Perhaps an impartial inquiry, headed by a justice from a High Court of another state could break the ice. A clear picture of what happened on the night of the sudden outburst of fury immediately after the passing of three bills in the state Assembly, which ostensibly were meant to add up in totality to function like the Inner Line Permit System, in vogue in neighbouring Northeastern states of Nagaland, Mizoram and Arunachal Pradesh, as well as the next morning when again there were firing in a confrontation at the police station, could put things in better perspective. On the second day’s morning confrontation, the dividing lines were clear, but on the first night this is hardly so, although the popular narrative is that the deaths were caused by police firing. On the first night, among the facts that have been allowed to remain obscure is, it was not just the police who were out on the streets, but also the Assam Rifles. Indications also are, the latter were out on a much bigger scale than the police. This picture can be pieced together even from the daily news reports emanating from Churachandpur during those troubled times. As for instance, in the stone pelting by the mob on that night, 23 Assam Rifles personnel received injuries of various degrees, and by contrast only nine policemen were hurt similarly. However, those who wish to have everybody read the sorry episode as only another manifestation of the hill-valley divide, have never even considered an alternative scenario of the night, given this fact. Be it in the valley or the hills or anywhere else in the world, whenever there have been deaths involved in any movement, it is difficult to go against the popular narrative currents of the movement, and many events that suggest the likely limitations of these narrative currents, often get silenced. This is the power of martyrdom and which is probably why all agitations seek martyrs, although many who end up propelled into “martyrdom” may not have intended to be martyrs at all.

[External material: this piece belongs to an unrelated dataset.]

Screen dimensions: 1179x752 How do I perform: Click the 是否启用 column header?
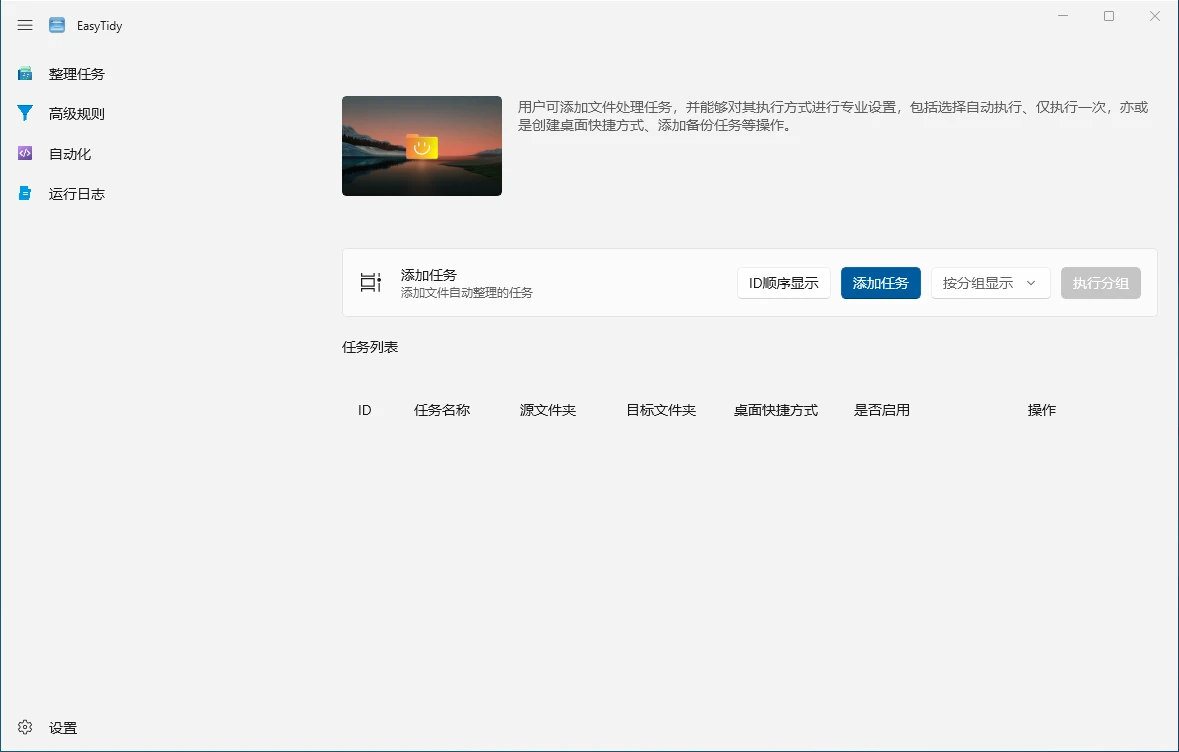[882, 410]
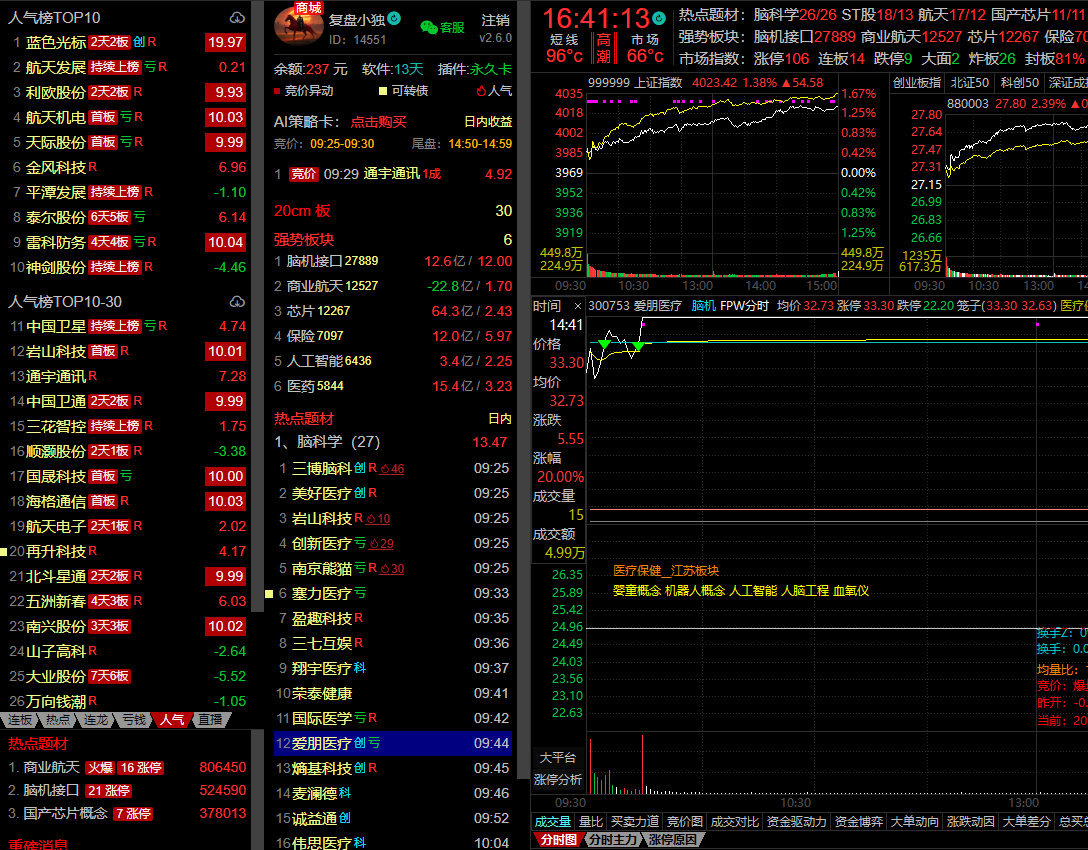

Beyond the immediate consequences of the Churachandpur agitation, it is time for the state to begin considering the question of a comprehensive autonomy model for all its components. Quite obviously, this model must be aimed at allowing each of the components to be themselves without the least compromises, but at the same time designed not to hurt each other. At this moment, if the hill districts feel bound down by the valley districts, the valley cannot even mend its fences without worrying about what the hills would say. What is also noticeable is, the craving for autonomy is more often than not fed by what is optimistically, but also simplistically, believe would be a guarantee the Centre would set up a separate kitty for the autonomous units for it to drop goodies in. This could prove to be a fallacy especially in the present times when there are pressures for ending the special category status for the Northeastern states, thereby limiting their shares of grants from the Centre. From how we see it, the foremost effort of Northeastern states like Manipur, and all their respective regional and ethnic components, must be to learn to live within their means, and if this means is small, to work and manage more diligently to increase it.